BOARDROOM MATTERS

The changing face of directorship

The culture of the boardroom can make or break a director’s ability to fulfil their duties

    • As the role of the director continues to evolve, so too must the approach to board recruitment and development.
    • As the role of the director continues to evolve, so too must the approach to board recruitment and development. PHOTO: BT FILE
    Published Fri, Dec 5, 2025 · 05:00 AM

    A DECISION to join the board of a listed company is often seen as a prestigious capstone to a successful career. But the boardroom today is not what it used to be. New directors can quickly discover that the expectations of a modern board role are far greater than they were before. The responsibilities are heavier, the risks higher, and the scrutiny from regulators, shareholders and society more intense.

    In the past, a board role focused on oversight, networking and the occasional strategic intervention. As the business environment has evolved, so too have the demands placed on boards.

    Today’s directors must grapple with a host of emerging issues: climate change, sustainability, cyber security, technological disruption and a rapidly shifting regulatory landscape.

    Expanding role of the ‘modern’ director

    This expansion of duties means that the skills required in the boardroom have broadened significantly. No longer is it sufficient to have a board composed solely of individuals with management or financial expertise. The ability to anticipate and respond to societal expectations, manage digital risks and oversee complex compliance requirements is now part of the director’s remit.

    Companies law, including the Companies Act of Singapore, would typically require directors to manage the business in the company’s best interests. Today, directors who consider profit maximisation for the benefit of shareholders as their primary duty to the company are, in addition, challenged to embed purpose and community into the equation.

    Putting profit before purpose has been criticised as “short-termism”. Calls to recalibrate corporate governance as a collaboration among corporations, shareholders and other stakeholders have shifted the focus to achieving sustainable, long-term value. These principles are embodied in the Code of Corporate Governance and the Singapore Exchange’s Listing Rules that require listed companies to publish sustainability reports.

    The true test of a board

    Given these heightened expectations, the composition of the board is more critical than ever. For a prospective director, assessing whether the board has the right mix of skills, experience and perspectives is a fundamental step in the due diligence process.

    A well-constituted board should be diverse – not just in terms of gender, ethnicity, or age, but in professional background, expertise and thought. Diversity of skills ensures that the board can collectively address the full spectrum of risks and opportunities facing the company. For example, a company with significant environmental impact should have directors who understand sustainability and regulatory compliance.

    Equally important is the mindset of the board. In upholding their fiduciary duties, directors must act in the best interests of the company, maintain independence of thought, and exercise reasonable diligence. Mutual respect among directors is essential for effective governance. Constructive disagreement should be encouraged, but it must be grounded in professionalism and a shared commitment to the company’s success.

    The culture of the boardroom can make or break a director’s ability to fulfil their duties. A board that values open dialogue, critical thinking and ethical decision- making will be far more effective than one where dissent is stifled or where decisions are made based on personal relationships rather than the company’s best interests.

    For anyone considering joining a board, due diligence is essential. Who really holds decision-making authority? How are conflicts resolved? Is there a culture of transparency and respect for independent views, or is the board expected to rubber- stamp decisions?

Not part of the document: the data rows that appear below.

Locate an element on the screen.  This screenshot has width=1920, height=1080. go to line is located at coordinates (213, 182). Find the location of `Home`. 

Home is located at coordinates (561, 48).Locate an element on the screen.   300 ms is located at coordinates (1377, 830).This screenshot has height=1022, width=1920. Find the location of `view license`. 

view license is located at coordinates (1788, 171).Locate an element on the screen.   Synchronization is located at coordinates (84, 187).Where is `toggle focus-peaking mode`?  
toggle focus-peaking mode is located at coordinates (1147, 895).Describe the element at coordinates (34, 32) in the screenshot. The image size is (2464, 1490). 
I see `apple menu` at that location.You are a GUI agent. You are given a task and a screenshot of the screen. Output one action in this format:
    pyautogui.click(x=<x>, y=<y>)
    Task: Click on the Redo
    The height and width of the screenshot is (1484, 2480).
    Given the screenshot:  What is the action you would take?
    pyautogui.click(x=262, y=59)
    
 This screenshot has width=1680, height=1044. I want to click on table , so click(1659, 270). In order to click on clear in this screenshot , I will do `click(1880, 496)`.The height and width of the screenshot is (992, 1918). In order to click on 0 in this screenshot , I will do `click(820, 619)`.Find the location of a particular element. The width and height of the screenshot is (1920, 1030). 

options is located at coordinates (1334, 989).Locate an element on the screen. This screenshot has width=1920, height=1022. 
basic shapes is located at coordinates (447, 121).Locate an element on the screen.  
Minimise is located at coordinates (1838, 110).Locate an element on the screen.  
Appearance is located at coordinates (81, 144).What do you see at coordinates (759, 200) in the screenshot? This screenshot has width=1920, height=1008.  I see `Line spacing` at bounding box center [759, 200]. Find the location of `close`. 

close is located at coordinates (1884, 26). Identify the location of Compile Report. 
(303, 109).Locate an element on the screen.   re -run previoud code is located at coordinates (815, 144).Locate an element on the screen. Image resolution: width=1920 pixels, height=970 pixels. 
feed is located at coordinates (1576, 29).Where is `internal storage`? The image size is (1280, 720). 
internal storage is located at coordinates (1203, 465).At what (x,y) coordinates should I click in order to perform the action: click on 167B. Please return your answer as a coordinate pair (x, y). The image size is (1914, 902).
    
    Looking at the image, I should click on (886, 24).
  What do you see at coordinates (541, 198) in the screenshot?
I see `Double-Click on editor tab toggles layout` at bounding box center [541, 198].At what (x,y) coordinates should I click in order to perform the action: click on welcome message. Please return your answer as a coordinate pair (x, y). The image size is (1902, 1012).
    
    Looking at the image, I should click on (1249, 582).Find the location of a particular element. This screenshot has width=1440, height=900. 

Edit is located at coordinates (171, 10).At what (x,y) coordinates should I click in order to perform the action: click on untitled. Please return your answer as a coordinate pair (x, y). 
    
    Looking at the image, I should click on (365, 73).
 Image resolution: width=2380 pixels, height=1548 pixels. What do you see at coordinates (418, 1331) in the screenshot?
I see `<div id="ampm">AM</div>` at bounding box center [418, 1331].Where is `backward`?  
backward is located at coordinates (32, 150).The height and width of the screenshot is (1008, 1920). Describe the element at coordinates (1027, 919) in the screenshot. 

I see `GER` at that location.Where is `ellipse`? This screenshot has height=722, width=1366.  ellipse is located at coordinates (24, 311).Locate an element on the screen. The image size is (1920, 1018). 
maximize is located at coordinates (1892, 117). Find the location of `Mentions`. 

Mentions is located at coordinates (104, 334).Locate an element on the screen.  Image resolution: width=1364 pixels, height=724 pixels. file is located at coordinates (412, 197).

    The price of getting it wrong

    The risks of joining the wrong board are significant. Directors can be held personally liable for failures in oversight, especially in cases of fraud, regulatory breaches or major governance failures. The reputational damage from being associated with a dysfunctional or unethical board would be lasting.

    Recent legal cases in Singapore have underscored these risks. In the Inter-Pacific Petroleum case, the claim against a non-executive director for fraud perpetrated by the executive management sent shockwaves through the director community, highlighting the importance of vigilance and the limits of director liability. While the courts ultimately clarified that directors are expected to be “sentinels, not sleuths”, the message was clear: directors must exercise reasonable diligence and cannot turn a blind eye to red flags.

    Boardroom of the future

    As the role of the director continues to evolve, so too must the approach to board recruitment and development. Companies need to invest in building boards that are fit for purpose – diverse, skilled and forward-looking. After all, companies spend time and efforts in the recruitment of CEOs, CFOs and other C-suite personnel. So why should they expend less time and efforts to find the right individuals tasked to provide the strategic direction for the company?

    Prospective directors, for their part, must be discerning in their choices, seeking out boards that are committed to good governance and continuous improvement. With the world evolving so rapidly, directors should take it upon themselves to continually be updated on areas such as environment and technology. Ultimately, the effectiveness of a board depends on the quality and integrity of its members.

    For anyone considering a board seat, the message is clear: do your homework, ask the hard questions, and join only those boards where you can be confident that your skills, values and commitment to fiduciary duty will be matched by your fellow directors. In today’s complex and high-stakes environment, nothing less will do.

    The writer is a member of the Review Panel for the Remuneration Committee Guide of the Corporate Governance Guides for Boards in Singapore published by the Singapore Institute of Directors.